Making photographs look like photographs
Many photographers, consumers, prosumers and experts, newbies and veterans, old-school and new-school, want their photographs to look like illustrations.
This group tends to love exaggerated effects, highly processed photography, composites, and is often, admirably, more conceptual in nature, in their approach to image taking and making. Good for them!
Different paths to the same destination. To each their own.
I want my photographs to look like… photographs.
I want my photographs to come, as close as possible, to what I experienced, when I viewed the scene, subject, or scenario.
I want to bring focused attention to the content, not my craft.
For what a picture says (content) is more important than how it was created (craft)
By this I mean, I want my photographs that both, at a casual glance and studied gaze, to myself and others viewing them, look unprocessed, organic, natural to the eye, even app-free.
In photography, this is an extremely tall order, given the obvious fact that our two-dimensional reproductions of reality (what a photograph is) are quite different than how our eyes actually see the same three-dimensional reality.

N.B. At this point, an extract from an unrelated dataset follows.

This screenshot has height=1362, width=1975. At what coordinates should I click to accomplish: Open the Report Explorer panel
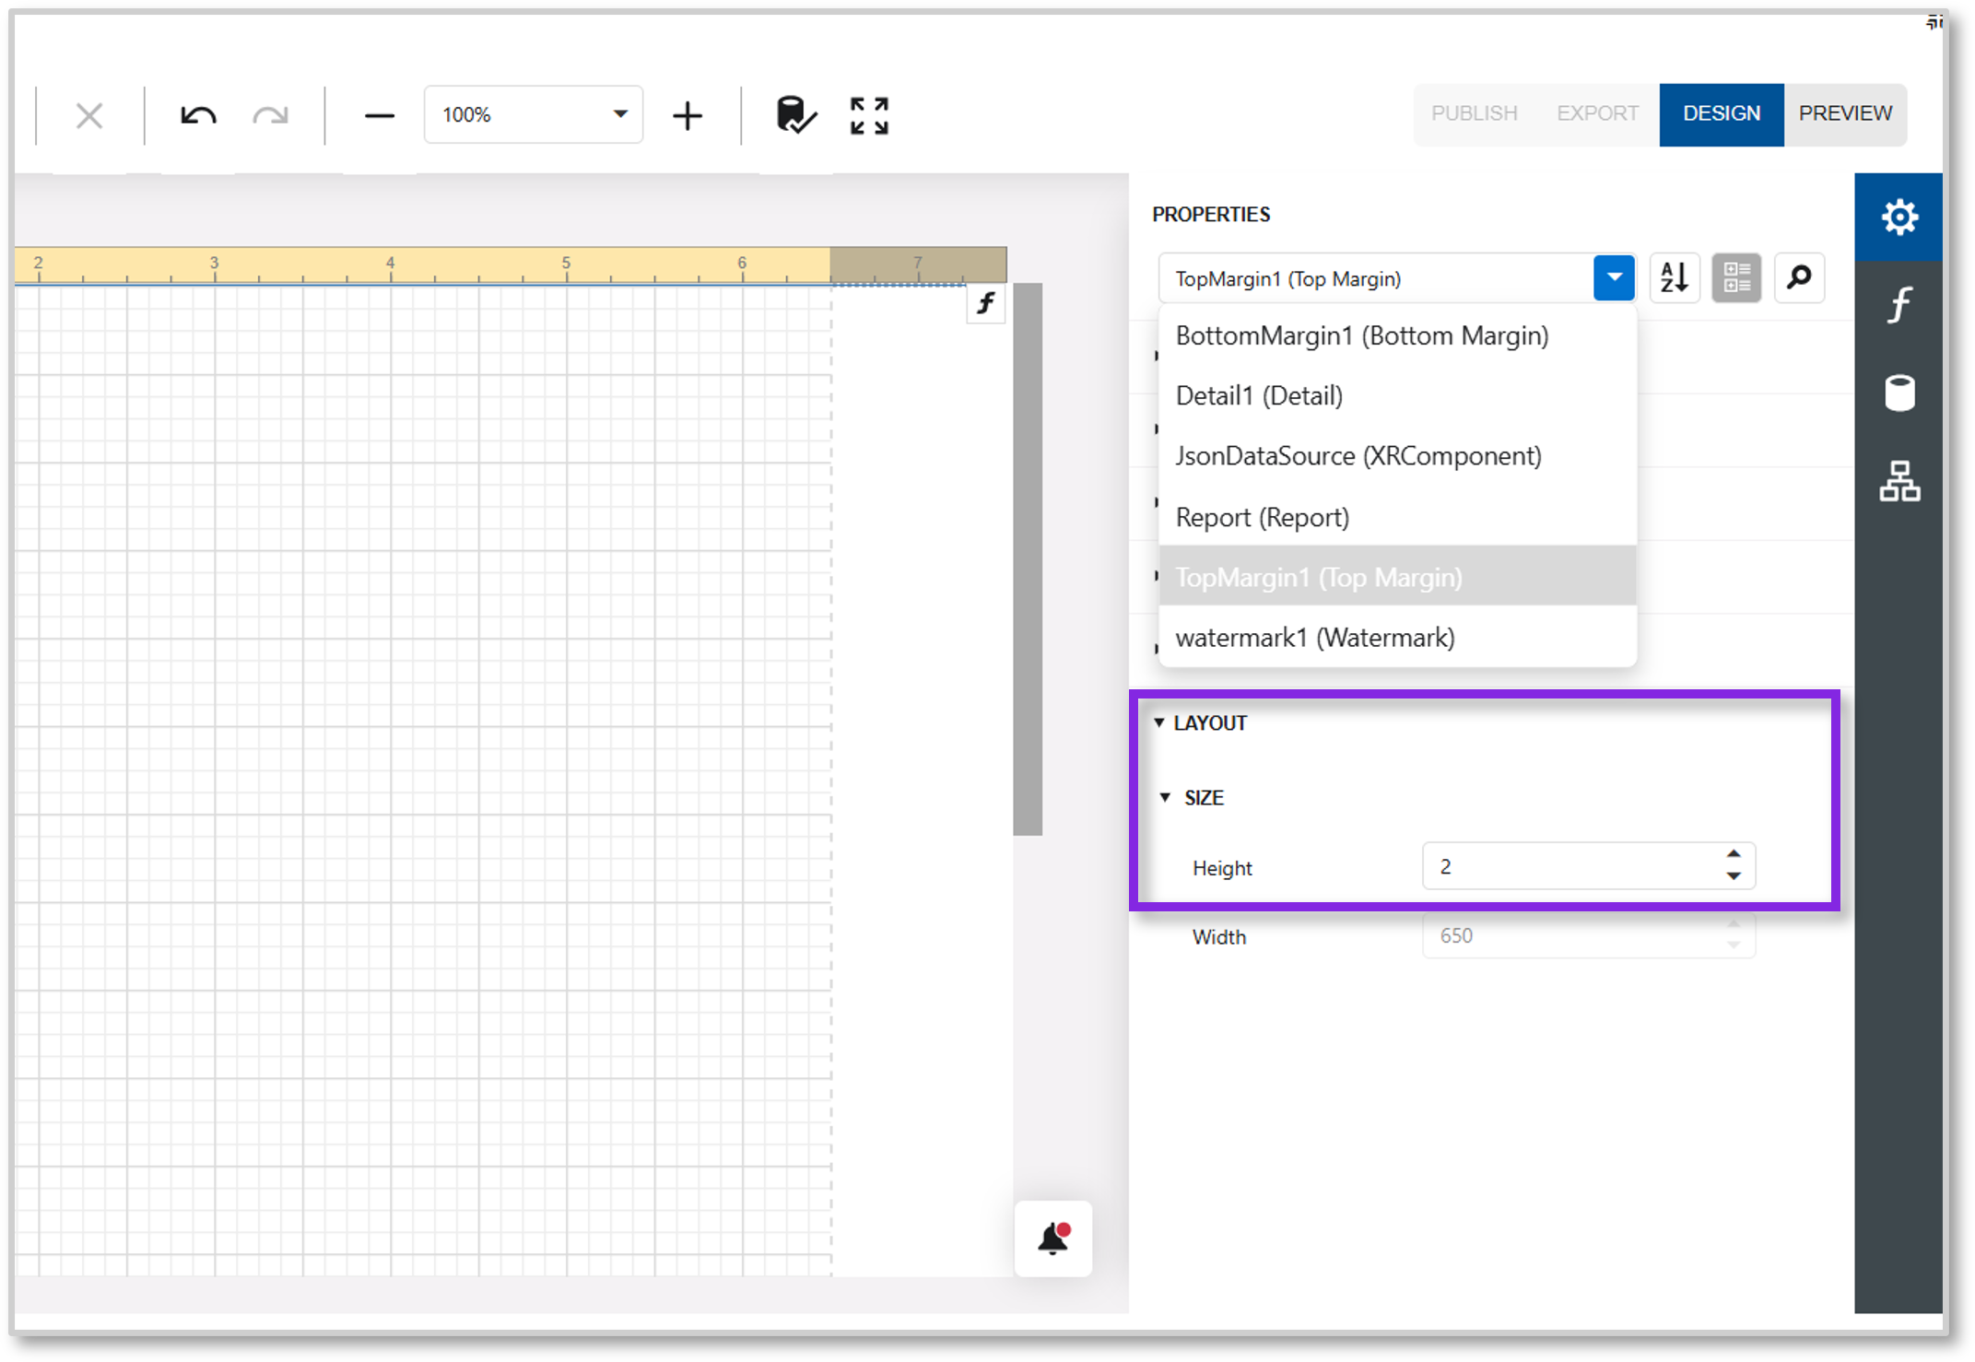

Even the lens choices we use, on our phone cameras, alter, in subtle ways, our final perspective and perception of a finished photograph.

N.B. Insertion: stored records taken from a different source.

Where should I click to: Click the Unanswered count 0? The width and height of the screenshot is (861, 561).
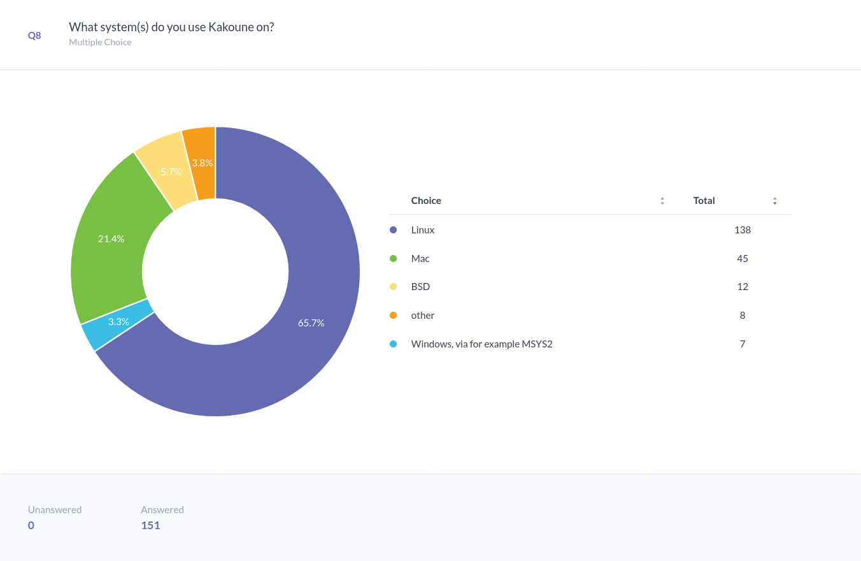tap(31, 525)
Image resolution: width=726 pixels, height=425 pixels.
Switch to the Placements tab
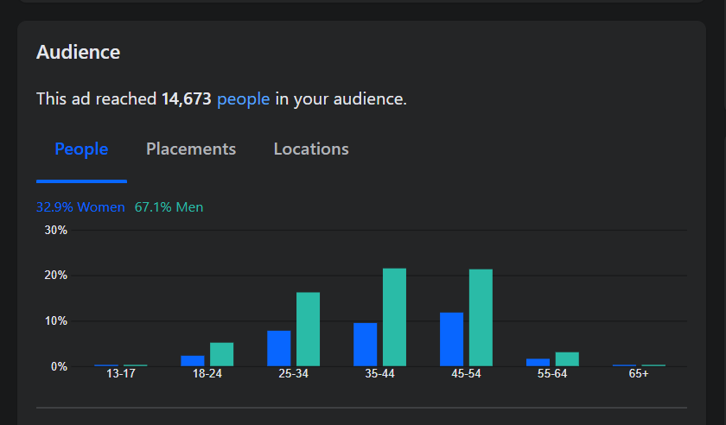[x=191, y=149]
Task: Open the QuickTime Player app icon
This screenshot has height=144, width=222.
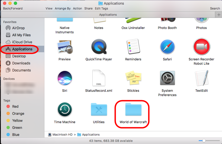Action: pos(99,47)
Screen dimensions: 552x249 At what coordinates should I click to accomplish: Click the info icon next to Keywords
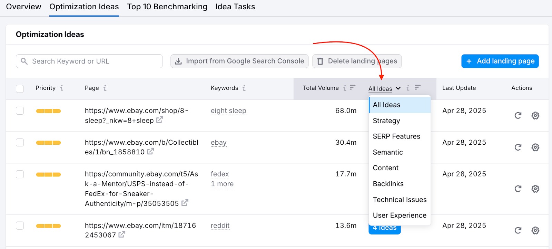click(x=244, y=88)
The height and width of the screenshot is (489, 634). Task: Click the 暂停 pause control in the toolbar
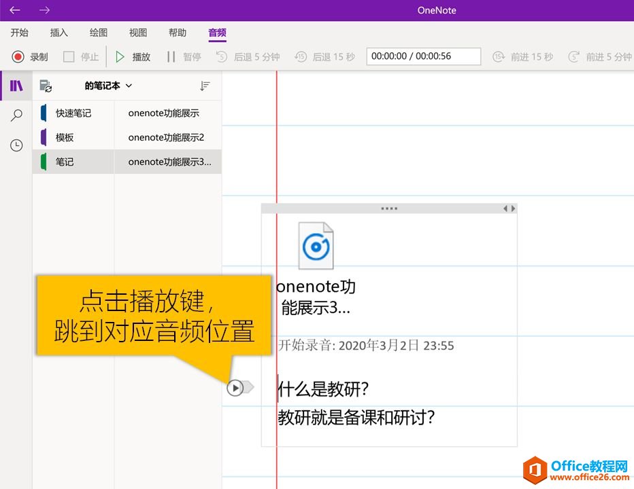click(x=183, y=56)
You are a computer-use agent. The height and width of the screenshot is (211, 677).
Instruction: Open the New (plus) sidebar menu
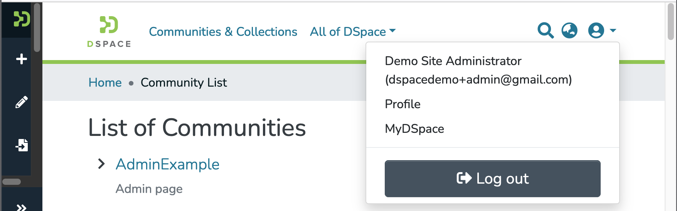point(22,59)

By the time we are looking at photos on our smartphone retina screens, they have already been, majorly or minorly, processed by the camera hardware and software you are using to take the picture.
Both, the abbreviation SOOC (Straight Out Of Camera) and the popular hashtags #nofilter, while well-meaning, and meant to serve traditional and purest ends, are, in fact, misleading. And we would probably do better without propagating either term.

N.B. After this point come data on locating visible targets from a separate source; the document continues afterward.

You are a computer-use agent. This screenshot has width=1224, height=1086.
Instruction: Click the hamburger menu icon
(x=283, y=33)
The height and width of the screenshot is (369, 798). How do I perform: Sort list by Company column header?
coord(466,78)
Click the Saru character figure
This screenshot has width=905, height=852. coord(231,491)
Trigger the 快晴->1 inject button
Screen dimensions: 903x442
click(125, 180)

Again, if you primarily take pictures with your smartphones, by the time you see the image, guess what, yes, even in ProRaw, it has already been tweaked. Sorry.
Here’s the deal and it’s a simple one. If someone looks at your photos and mostly sees the “technique” or the apps you use, to create the photographs, you probably missed the point. Back to the drawing board.
My drivers in photography, which have governed my entire 40+ year career, are… minimal, natural, modern.
Don’t get me wrong, most digital photos, coming out of even the best cameras today, phone cameras, and dedicated cameras, need post-processing adjustments, improvements, modifications. They really do. Live with it.
A little goes a long way, even in making your photographs look like… photographs.